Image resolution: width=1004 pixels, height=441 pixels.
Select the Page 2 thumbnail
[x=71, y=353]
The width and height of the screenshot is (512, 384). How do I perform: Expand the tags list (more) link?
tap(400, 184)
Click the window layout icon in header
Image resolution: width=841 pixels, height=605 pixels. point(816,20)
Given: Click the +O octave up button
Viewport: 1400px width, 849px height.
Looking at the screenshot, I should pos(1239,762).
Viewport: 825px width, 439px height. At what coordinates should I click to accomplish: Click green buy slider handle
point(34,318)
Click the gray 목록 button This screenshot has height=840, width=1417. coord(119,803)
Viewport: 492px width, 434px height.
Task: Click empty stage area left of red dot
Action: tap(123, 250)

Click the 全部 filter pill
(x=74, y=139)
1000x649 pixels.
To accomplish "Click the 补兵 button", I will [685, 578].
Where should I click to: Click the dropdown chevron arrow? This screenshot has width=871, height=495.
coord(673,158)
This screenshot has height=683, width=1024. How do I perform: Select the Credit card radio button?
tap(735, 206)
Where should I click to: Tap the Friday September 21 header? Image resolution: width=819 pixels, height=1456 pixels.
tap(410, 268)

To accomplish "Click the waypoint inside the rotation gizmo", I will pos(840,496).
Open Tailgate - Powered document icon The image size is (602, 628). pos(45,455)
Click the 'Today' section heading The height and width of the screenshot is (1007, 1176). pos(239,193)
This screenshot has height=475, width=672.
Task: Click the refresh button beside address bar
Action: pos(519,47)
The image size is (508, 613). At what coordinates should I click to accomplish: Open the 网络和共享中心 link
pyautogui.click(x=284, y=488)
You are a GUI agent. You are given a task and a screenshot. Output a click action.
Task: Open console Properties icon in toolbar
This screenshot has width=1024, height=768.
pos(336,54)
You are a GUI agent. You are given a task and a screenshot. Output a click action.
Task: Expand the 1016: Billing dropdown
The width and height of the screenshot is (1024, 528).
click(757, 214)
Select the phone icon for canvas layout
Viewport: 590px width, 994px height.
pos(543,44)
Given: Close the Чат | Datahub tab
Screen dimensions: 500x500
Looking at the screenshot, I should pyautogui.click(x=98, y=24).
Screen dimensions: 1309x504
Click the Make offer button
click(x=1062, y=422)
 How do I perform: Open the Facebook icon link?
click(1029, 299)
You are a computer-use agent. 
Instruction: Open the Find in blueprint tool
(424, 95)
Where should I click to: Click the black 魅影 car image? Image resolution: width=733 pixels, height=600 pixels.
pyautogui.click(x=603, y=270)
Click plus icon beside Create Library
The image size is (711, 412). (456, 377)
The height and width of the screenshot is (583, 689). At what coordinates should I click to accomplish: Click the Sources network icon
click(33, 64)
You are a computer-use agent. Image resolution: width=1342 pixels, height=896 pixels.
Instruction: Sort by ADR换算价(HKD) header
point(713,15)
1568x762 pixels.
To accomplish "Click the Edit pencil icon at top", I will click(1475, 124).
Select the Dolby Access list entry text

---

The data above should be reproduced in full and exactly.

Image resolution: width=1004 pixels, height=441 pixels.
Select the Page 2 thumbnail
[x=71, y=353]
The width and height of the screenshot is (512, 384). How do I perform: Expand the tags list (more) link?
tap(400, 184)
Click the window layout icon in header
Image resolution: width=841 pixels, height=605 pixels. point(816,20)
Given: Click the +O octave up button
Viewport: 1400px width, 849px height.
Looking at the screenshot, I should pos(1239,762).
Viewport: 825px width, 439px height. At what coordinates should I click to accomplish: Click green buy slider handle
point(34,318)
Click the gray 목록 button This screenshot has height=840, width=1417. coord(119,803)
Viewport: 492px width, 434px height.
Task: Click empty stage area left of red dot
Action: tap(123, 250)

Click the 全部 filter pill
(x=74, y=139)
1000x649 pixels.
To accomplish "Click the 补兵 button", I will [685, 578].
Where should I click to: Click the dropdown chevron arrow? This screenshot has width=871, height=495.
coord(673,158)
This screenshot has height=683, width=1024. How do I perform: Select the Credit card radio button?
tap(735, 206)
Where should I click to: Tap the Friday September 21 header? Image resolution: width=819 pixels, height=1456 pixels.
tap(410, 268)

To accomplish "Click the waypoint inside the rotation gizmo", I will pos(840,496).
Open Tailgate - Powered document icon The image size is (602, 628). pos(45,455)
Click the 'Today' section heading The height and width of the screenshot is (1007, 1176). pos(239,193)
This screenshot has height=475, width=672.
Task: Click the refresh button beside address bar
Action: pos(519,47)
The image size is (508, 613). At what coordinates should I click to accomplish: Open the 网络和共享中心 link
pyautogui.click(x=284, y=488)
You are a GUI agent. You are given a task and a screenshot. Output a click action.
Task: Open console Properties icon in toolbar
This screenshot has width=1024, height=768.
pos(336,54)
You are a GUI agent. You are given a task and a screenshot. Output a click action.
Task: Expand the 1016: Billing dropdown
The width and height of the screenshot is (1024, 528).
click(757, 214)
Select the phone icon for canvas layout
Viewport: 590px width, 994px height.
pos(543,44)
Given: Close the Чат | Datahub tab
Screen dimensions: 500x500
Looking at the screenshot, I should pyautogui.click(x=98, y=24).
Screen dimensions: 1309x504
Click the Make offer button
click(x=1062, y=422)
 How do I perform: Open the Facebook icon link?
click(1029, 299)
You are a computer-use agent. 
Instruction: Open the Find in blueprint tool
(424, 95)
Where should I click to: Click the black 魅影 car image? Image resolution: width=733 pixels, height=600 pixels.
pyautogui.click(x=603, y=270)
Click plus icon beside Create Library
The image size is (711, 412). (456, 377)
The height and width of the screenshot is (583, 689). At what coordinates should I click to accomplish: Click the Sources network icon
click(33, 64)
You are a computer-use agent. Image resolution: width=1342 pixels, height=896 pixels.
Instruction: Sort by ADR换算价(HKD) header
point(713,15)
1568x762 pixels.
To accomplish "Click the Edit pencil icon at top", I will click(1475, 124).
Select the Dolby Access list entry text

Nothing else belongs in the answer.